In the entries below, count the lines that contain the word "agent" and give only that number.

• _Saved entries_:
————

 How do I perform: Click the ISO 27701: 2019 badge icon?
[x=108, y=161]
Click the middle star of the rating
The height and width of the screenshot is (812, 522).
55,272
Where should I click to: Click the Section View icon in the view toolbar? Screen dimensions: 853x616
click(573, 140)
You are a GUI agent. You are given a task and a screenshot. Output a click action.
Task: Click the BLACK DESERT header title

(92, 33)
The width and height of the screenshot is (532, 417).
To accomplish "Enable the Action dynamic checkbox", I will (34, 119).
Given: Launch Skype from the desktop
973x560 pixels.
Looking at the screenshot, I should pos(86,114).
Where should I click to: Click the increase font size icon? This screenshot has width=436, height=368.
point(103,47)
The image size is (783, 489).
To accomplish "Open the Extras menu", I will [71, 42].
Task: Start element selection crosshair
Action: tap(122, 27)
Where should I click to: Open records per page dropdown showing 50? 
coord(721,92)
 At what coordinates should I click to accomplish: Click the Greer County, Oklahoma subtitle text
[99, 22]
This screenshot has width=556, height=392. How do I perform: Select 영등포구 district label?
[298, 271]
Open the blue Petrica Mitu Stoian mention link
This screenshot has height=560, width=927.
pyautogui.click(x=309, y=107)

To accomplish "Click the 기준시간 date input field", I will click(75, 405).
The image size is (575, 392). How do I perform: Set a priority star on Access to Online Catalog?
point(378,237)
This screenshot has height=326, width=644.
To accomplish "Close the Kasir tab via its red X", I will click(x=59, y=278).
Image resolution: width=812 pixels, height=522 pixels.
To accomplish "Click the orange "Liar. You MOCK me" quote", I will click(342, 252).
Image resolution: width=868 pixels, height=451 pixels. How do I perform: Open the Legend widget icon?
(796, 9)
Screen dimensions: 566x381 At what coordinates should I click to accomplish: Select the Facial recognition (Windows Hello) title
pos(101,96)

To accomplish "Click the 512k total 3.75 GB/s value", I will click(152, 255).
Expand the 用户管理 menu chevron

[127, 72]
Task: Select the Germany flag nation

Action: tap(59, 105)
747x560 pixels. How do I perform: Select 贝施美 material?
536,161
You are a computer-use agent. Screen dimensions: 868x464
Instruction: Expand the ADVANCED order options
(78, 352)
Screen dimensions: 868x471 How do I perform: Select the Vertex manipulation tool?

————

• _EXERCISE ANSWER_:
2